• [JOB]: Render these lines as a JSON list of strings, one string per line, leaving out blank lines.

• [DATASET CONTENT]:
•••

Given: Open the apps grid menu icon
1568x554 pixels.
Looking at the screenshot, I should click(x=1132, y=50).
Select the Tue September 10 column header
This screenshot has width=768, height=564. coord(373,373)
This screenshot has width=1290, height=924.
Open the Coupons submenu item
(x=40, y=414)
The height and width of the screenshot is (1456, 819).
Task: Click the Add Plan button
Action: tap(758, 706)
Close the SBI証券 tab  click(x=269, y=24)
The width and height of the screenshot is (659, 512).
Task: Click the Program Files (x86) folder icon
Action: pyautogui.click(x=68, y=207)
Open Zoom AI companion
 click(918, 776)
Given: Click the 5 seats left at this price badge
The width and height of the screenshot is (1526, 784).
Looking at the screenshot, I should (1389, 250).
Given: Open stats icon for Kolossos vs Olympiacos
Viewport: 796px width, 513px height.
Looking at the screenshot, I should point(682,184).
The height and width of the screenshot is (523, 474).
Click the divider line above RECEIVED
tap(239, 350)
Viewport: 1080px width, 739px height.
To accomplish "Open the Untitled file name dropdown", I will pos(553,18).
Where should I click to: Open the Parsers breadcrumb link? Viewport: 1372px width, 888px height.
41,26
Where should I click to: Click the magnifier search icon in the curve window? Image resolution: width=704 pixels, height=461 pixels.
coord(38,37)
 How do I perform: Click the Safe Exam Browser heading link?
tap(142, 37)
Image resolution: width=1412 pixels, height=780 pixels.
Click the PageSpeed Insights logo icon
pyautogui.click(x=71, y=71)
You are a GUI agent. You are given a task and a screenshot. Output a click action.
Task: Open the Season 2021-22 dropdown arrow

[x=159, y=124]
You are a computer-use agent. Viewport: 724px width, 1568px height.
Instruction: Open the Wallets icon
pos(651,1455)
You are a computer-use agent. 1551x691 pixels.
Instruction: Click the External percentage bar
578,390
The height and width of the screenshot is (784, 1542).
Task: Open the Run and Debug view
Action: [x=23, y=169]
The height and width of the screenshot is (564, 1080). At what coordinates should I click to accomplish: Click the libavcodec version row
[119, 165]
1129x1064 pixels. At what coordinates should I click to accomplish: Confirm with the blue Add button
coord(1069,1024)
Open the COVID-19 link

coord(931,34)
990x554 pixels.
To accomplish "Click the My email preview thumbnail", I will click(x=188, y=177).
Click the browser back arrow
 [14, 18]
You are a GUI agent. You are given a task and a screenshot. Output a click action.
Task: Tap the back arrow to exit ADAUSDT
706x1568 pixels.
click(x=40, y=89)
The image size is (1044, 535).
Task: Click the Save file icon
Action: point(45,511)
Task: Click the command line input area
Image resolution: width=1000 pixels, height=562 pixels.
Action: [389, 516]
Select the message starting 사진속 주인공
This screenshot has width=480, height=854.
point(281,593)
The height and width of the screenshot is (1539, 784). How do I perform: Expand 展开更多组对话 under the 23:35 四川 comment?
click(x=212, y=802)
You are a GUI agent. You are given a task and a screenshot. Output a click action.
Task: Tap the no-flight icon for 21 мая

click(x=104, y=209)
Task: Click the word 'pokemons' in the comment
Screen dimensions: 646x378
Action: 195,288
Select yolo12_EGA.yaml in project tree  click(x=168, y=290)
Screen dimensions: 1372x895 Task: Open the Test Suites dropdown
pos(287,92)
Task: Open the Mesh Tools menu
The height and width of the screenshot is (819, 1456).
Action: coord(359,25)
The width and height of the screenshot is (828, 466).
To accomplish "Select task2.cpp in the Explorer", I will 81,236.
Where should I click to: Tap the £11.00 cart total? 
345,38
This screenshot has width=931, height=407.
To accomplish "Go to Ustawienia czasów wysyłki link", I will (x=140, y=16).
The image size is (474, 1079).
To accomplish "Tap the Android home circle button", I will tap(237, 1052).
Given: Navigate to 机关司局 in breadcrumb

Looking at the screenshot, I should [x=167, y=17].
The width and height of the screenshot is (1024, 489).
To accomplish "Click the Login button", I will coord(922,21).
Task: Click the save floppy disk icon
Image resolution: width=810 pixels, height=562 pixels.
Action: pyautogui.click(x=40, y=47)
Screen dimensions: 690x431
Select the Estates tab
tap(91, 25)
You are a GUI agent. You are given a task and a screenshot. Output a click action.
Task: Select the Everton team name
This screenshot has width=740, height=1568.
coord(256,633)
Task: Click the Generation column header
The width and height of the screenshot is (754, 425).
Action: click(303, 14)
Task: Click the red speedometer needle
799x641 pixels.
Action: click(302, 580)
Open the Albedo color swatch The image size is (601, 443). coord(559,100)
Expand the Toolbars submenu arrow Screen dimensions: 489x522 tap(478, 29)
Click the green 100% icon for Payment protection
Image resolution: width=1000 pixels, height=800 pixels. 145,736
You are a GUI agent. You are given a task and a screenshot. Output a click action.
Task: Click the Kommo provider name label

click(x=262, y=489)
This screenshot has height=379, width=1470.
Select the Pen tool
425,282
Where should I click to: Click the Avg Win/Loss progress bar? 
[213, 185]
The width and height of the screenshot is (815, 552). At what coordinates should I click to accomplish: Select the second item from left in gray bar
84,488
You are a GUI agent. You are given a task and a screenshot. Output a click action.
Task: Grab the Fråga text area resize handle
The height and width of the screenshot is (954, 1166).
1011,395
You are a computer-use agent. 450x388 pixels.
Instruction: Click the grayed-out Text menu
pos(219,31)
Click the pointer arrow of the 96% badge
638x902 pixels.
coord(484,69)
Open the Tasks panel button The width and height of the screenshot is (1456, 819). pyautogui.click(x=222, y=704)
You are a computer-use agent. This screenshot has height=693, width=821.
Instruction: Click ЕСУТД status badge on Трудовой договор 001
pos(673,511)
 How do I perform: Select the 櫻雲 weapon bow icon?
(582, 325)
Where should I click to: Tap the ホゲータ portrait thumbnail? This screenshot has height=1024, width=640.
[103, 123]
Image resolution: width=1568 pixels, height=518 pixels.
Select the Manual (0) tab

•••

• [OUTPUT OF THE TASK]:
[
  "Given: Open the apps grid menu icon",
  "1568x554 pixels.",
  "Looking at the screenshot, I should click(x=1132, y=50).",
  "Select the Tue September 10 column header",
  "This screenshot has width=768, height=564. coord(373,373)",
  "This screenshot has width=1290, height=924.",
  "Open the Coupons submenu item",
  "(x=40, y=414)",
  "The height and width of the screenshot is (1456, 819).",
  "Task: Click the Add Plan button",
  "Action: tap(758, 706)",
  "Close the SBI証券 tab  click(x=269, y=24)",
  "The width and height of the screenshot is (659, 512).",
  "Task: Click the Program Files (x86) folder icon",
  "Action: pyautogui.click(x=68, y=207)",
  "Open Zoom AI companion",
  " click(918, 776)",
  "Given: Click the 5 seats left at this price badge",
  "The width and height of the screenshot is (1526, 784).",
  "Looking at the screenshot, I should (1389, 250).",
  "Given: Open stats icon for Kolossos vs Olympiacos",
  "Viewport: 796px width, 513px height.",
  "Looking at the screenshot, I should point(682,184).",
  "The height and width of the screenshot is (523, 474).",
  "Click the divider line above RECEIVED",
  "tap(239, 350)",
  "Viewport: 1080px width, 739px height.",
  "To accomplish \"Open the Untitled file name dropdown\", I will pos(553,18).",
  "Where should I click to: Open the Parsers breadcrumb link? Viewport: 1372px width, 888px height.",
  "41,26",
  "Where should I click to: Click the magnifier search icon in the curve window? Image resolution: width=704 pixels, height=461 pixels.",
  "coord(38,37)",
  " How do I perform: Click the Safe Exam Browser heading link?",
  "tap(142, 37)",
  "Image resolution: width=1412 pixels, height=780 pixels.",
  "Click the PageSpeed Insights logo icon",
  "pyautogui.click(x=71, y=71)",
  "You are a GUI agent. You are given a task and a screenshot. Output a click action.",
  "Task: Open the Season 2021-22 dropdown arrow",
  "[x=159, y=124]",
  "You are a computer-use agent. Viewport: 724px width, 1568px height.",
  "Instruction: Open the Wallets icon",
  "pos(651,1455)",
  "You are a computer-use agent. 1551x691 pixels.",
  "Instruction: Click the External percentage bar",
  "578,390",
  "The height and width of the screenshot is (784, 1542).",
  "Task: Open the Run and Debug view",
  "Action: [x=23, y=169]",
  "The height and width of the screenshot is (564, 1080). At what coordinates should I click to accomplish: Click the libavcodec version row",
  "[119, 165]",
  "1129x1064 pixels. At what coordinates should I click to accomplish: Confirm with the blue Add button",
  "coord(1069,1024)",
  "Open the COVID-19 link",
  "coord(931,34)",
  "990x554 pixels.",
  "To accomplish \"Click the My email preview thumbnail\", I will click(x=188, y=177).",
  "Click the browser back arrow",
  " [14, 18]",
  "You are a GUI agent. You are given a task and a screenshot. Output a click action.",
  "Task: Tap the back arrow to exit ADAUSDT",
  "706x1568 pixels.",
  "click(x=40, y=89)",
  "The image size is (1044, 535).",
  "Task: Click the Save file icon",
  "Action: point(45,511)",
  "Task: Click the command line input area",
  "Image resolution: width=1000 pixels, height=562 pixels.",
  "Action: [389, 516]",
  "Select the message starting 사진속 주인공",
  "This screenshot has width=480, height=854.",
  "point(281,593)",
  "The height and width of the screenshot is (1539, 784). How do I perform: Expand 展开更多组对话 under the 23:35 四川 comment?",
  "click(x=212, y=802)",
  "You are a GUI agent. You are given a task and a screenshot. Output a click action.",
  "Task: Tap the no-flight icon for 21 мая",
  "click(x=104, y=209)",
  "Task: Click the word 'pokemons' in the comment",
  "Screen dimensions: 646x378",
  "Action: 195,288",
  "Select yolo12_EGA.yaml in project tree  click(x=168, y=290)",
  "Screen dimensions: 1372x895 Task: Open the Test Suites dropdown",
  "pos(287,92)",
  "Task: Open the Mesh Tools menu",
  "The height and width of the screenshot is (819, 1456).",
  "Action: coord(359,25)",
  "The width and height of the screenshot is (828, 466).",
  "To accomplish \"Select task2.cpp in the Explorer\", I will 81,236.",
  "Where should I click to: Tap the £11.00 cart total? ",
  "345,38",
  "This screenshot has width=931, height=407.",
  "To accomplish \"Go to Ustawienia czasów wysyłki link\", I will (x=140, y=16).",
  "The image size is (474, 1079).",
  "To accomplish \"Tap the Android home circle button\", I will tap(237, 1052).",
  "Given: Navigate to 机关司局 in breadcrumb",
  "Looking at the screenshot, I should [x=167, y=17].",
  "The width and height of the screenshot is (1024, 489).",
  "To accomplish \"Click the Login button\", I will coord(922,21).",
  "Task: Click the save floppy disk icon",
  "Image resolution: width=810 pixels, height=562 pixels.",
  "Action: pyautogui.click(x=40, y=47)",
  "Screen dimensions: 690x431",
  "Select the Estates tab",
  "tap(91, 25)",
  "You are a GUI agent. You are given a task and a screenshot. Output a click action.",
  "Task: Select the Everton team name",
  "This screenshot has width=740, height=1568.",
  "coord(256,633)",
  "Task: Click the Generation column header",
  "The width and height of the screenshot is (754, 425).",
  "Action: click(303, 14)",
  "Task: Click the red speedometer needle",
  "799x641 pixels.",
  "Action: click(302, 580)",
  "Open the Albedo color swatch The image size is (601, 443). coord(559,100)",
  "Expand the Toolbars submenu arrow Screen dimensions: 489x522 tap(478, 29)",
  "Click the green 100% icon for Payment protection",
  "Image resolution: width=1000 pixels, height=800 pixels. 145,736",
  "You are a GUI agent. You are given a task and a screenshot. Output a click action.",
  "Task: Click the Kommo provider name label",
  "click(x=262, y=489)",
  "This screenshot has height=379, width=1470.",
  "Select the Pen tool",
  "425,282",
  "Where should I click to: Click the Avg Win/Loss progress bar? ",
  "[213, 185]",
  "The width and height of the screenshot is (815, 552). At what coordinates should I click to accomplish: Select the second item from left in gray bar",
  "84,488",
  "You are a GUI agent. You are given a task and a screenshot. Output a click action.",
  "Task: Grab the Fråga text area resize handle",
  "The height and width of the screenshot is (954, 1166).",
  "1011,395",
  "You are a computer-use agent. 450x388 pixels.",
  "Instruction: Click the grayed-out Text menu",
  "pos(219,31)",
  "Click the pointer arrow of the 96% badge",
  "638x902 pixels.",
  "coord(484,69)",
  "Open the Tasks panel button The width and height of the screenshot is (1456, 819). pyautogui.click(x=222, y=704)",
  "You are a computer-use agent. This screenshot has height=693, width=821.",
  "Instruction: Click ЕСУТД status badge on Трудовой договор 001",
  "pos(673,511)",
  " How do I perform: Select the 櫻雲 weapon bow icon?",
  "(582, 325)",
  "Where should I click to: Tap the ホゲータ portrait thumbnail? This screenshot has height=1024, width=640.",
  "[103, 123]",
  "Image resolution: width=1568 pixels, height=518 pixels.",
  "Select the Manual (0) tab"
]